- **WORK ORDER**: Repeat the listing exactly. The images do not belong in the copy.

- **RECORDED DATA**:
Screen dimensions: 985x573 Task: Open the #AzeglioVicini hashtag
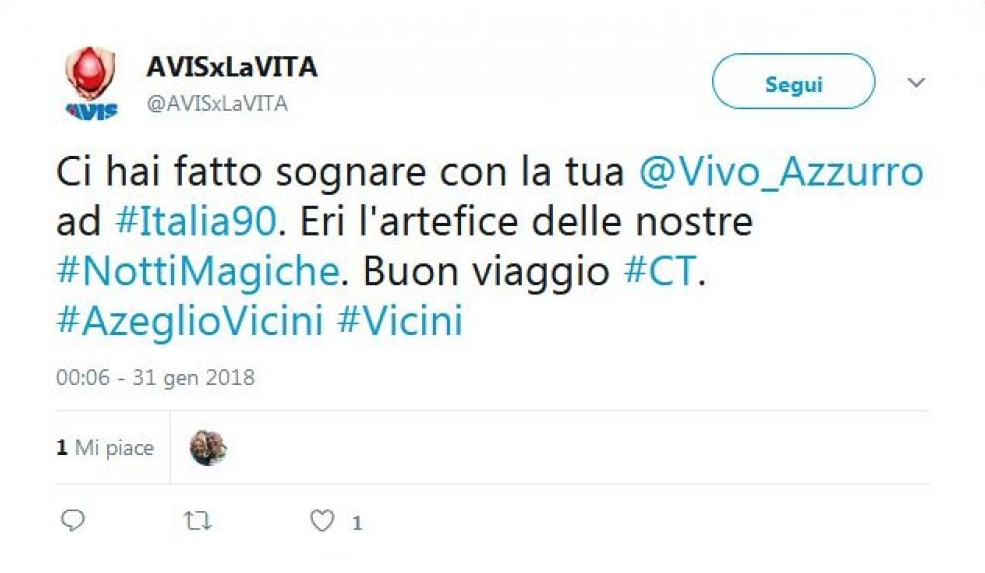(190, 320)
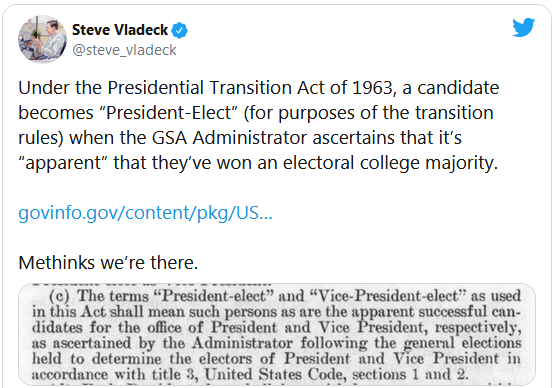Viewport: 556px width, 388px height.
Task: Open the govinfo.gov/content/pkg/US… link
Action: (x=145, y=213)
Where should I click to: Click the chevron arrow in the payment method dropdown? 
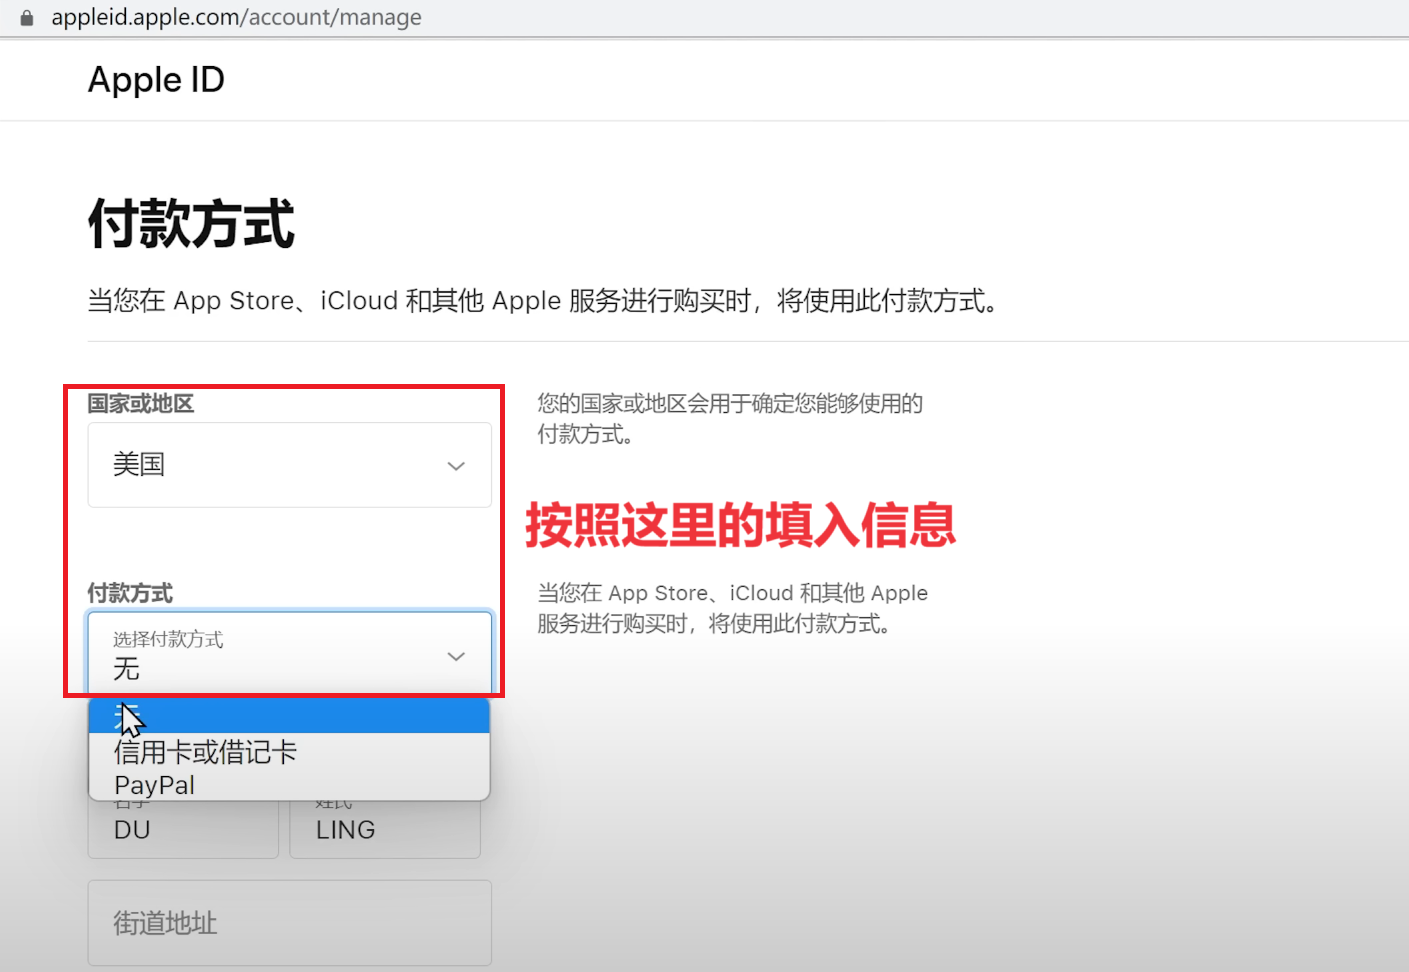[456, 657]
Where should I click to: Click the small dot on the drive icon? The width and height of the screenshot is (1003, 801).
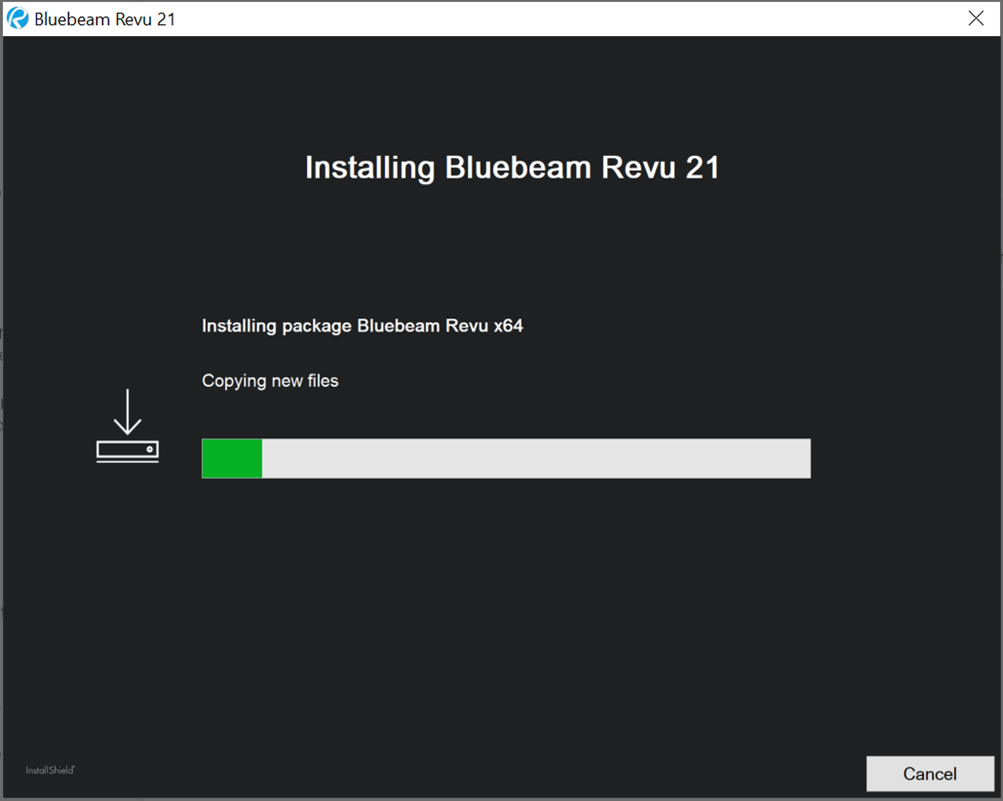pos(150,451)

- **SOLUTION TO THIS EXERCISE**:
Screen dimensions: 985x573 Task: Open the #AzeglioVicini hashtag
(190, 320)
Viewport: 556px width, 388px height.
Task: Open the govinfo.gov/content/pkg/US… link
Action: (x=145, y=213)
Where should I click to: Click the chevron arrow in the payment method dropdown? 
[456, 657]
Where should I click to: Click the small dot on the drive icon? The width and height of the screenshot is (1003, 801).
pos(150,451)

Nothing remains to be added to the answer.